For the material below, reproduce exactly each line from the one that has "Image resolution: width=1024" through the one that has "Click the Share person-add icon", and no others; pictures stay out.

▶ **GIVEN RECORDS**:

|---|

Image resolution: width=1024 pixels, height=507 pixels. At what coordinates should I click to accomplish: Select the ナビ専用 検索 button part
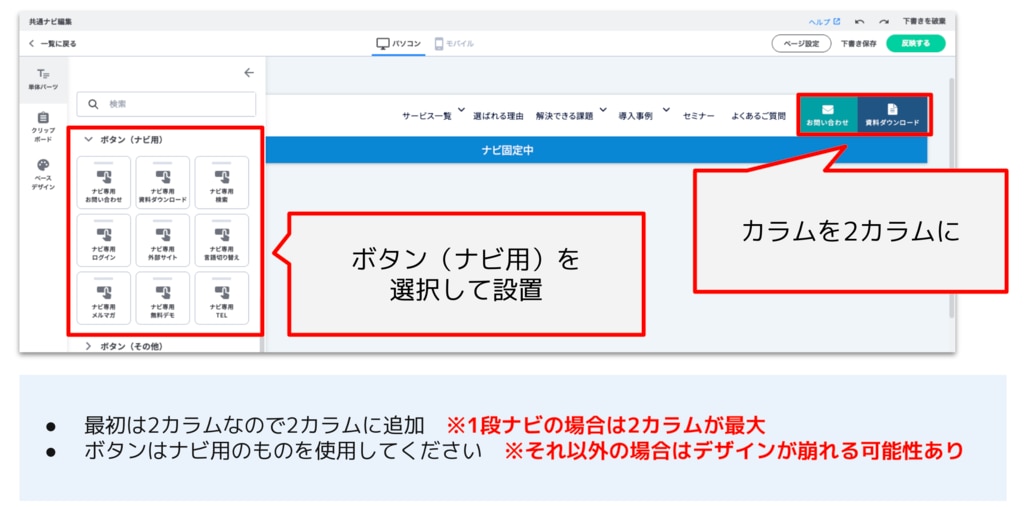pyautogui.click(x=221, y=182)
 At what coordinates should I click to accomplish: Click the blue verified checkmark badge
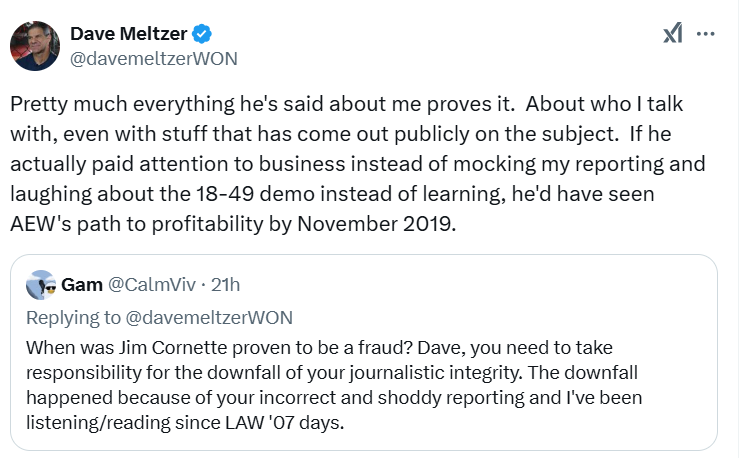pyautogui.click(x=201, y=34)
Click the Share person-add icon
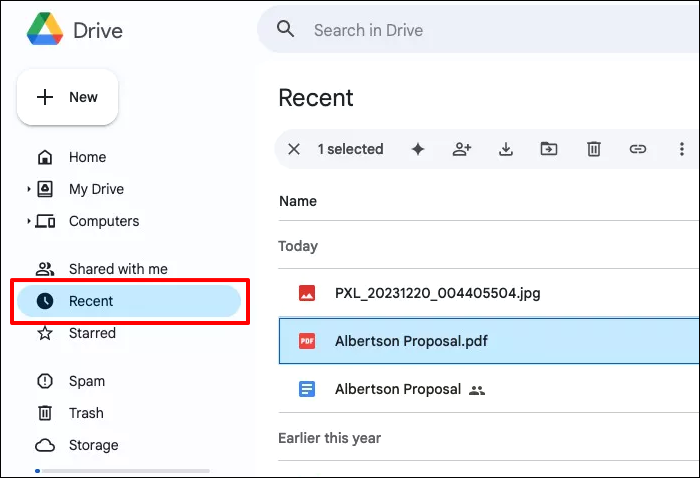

|---|

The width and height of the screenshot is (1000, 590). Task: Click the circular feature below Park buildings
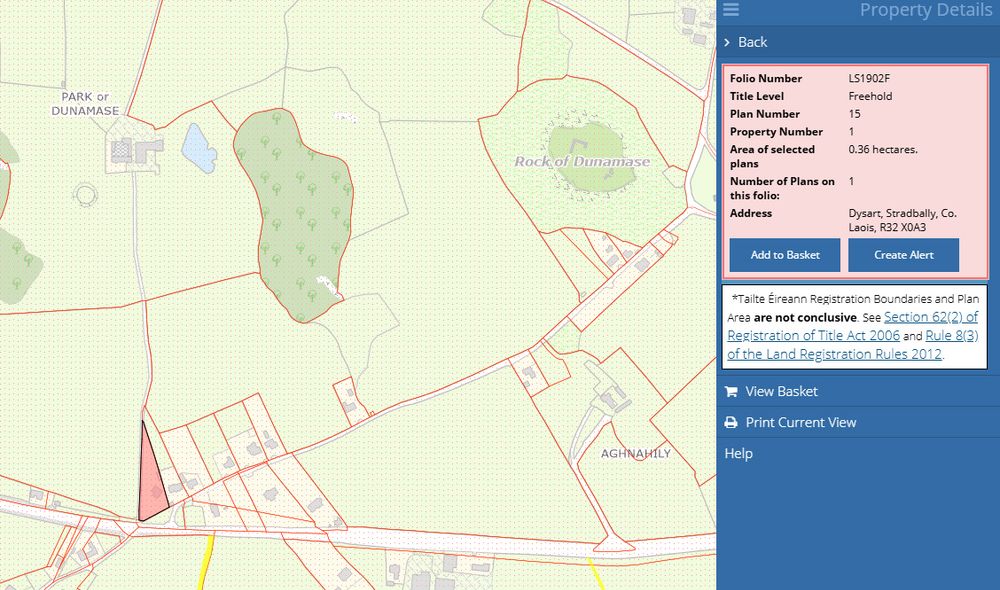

|---|

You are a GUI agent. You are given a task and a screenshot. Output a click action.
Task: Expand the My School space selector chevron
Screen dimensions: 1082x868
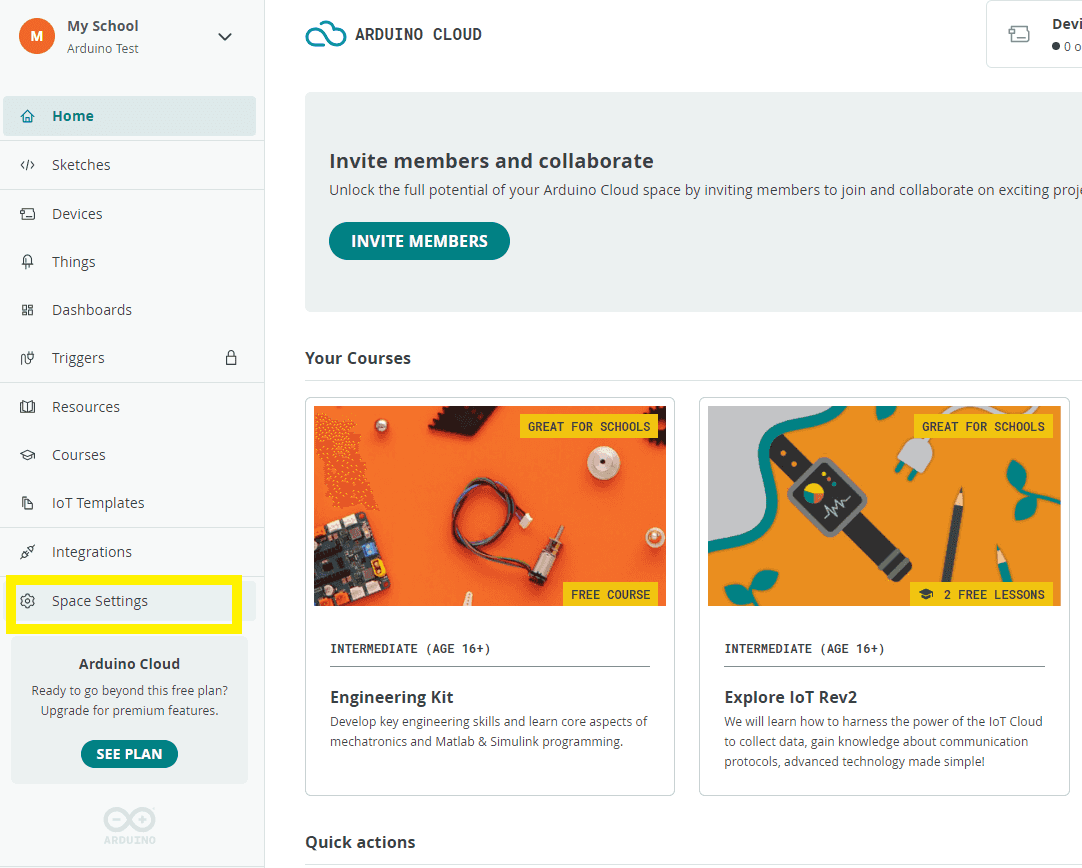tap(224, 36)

|---|

▶ **EXERCISE SOLUTION**:
Image resolution: width=1024 pixels, height=507 pixels. At what coordinates should I click to accomplish: Select the ナビ専用 検索 button part
pyautogui.click(x=221, y=182)
 At what coordinates should I click to accomplish: Click the blue verified checkmark badge
pyautogui.click(x=201, y=34)
Click the Share person-add icon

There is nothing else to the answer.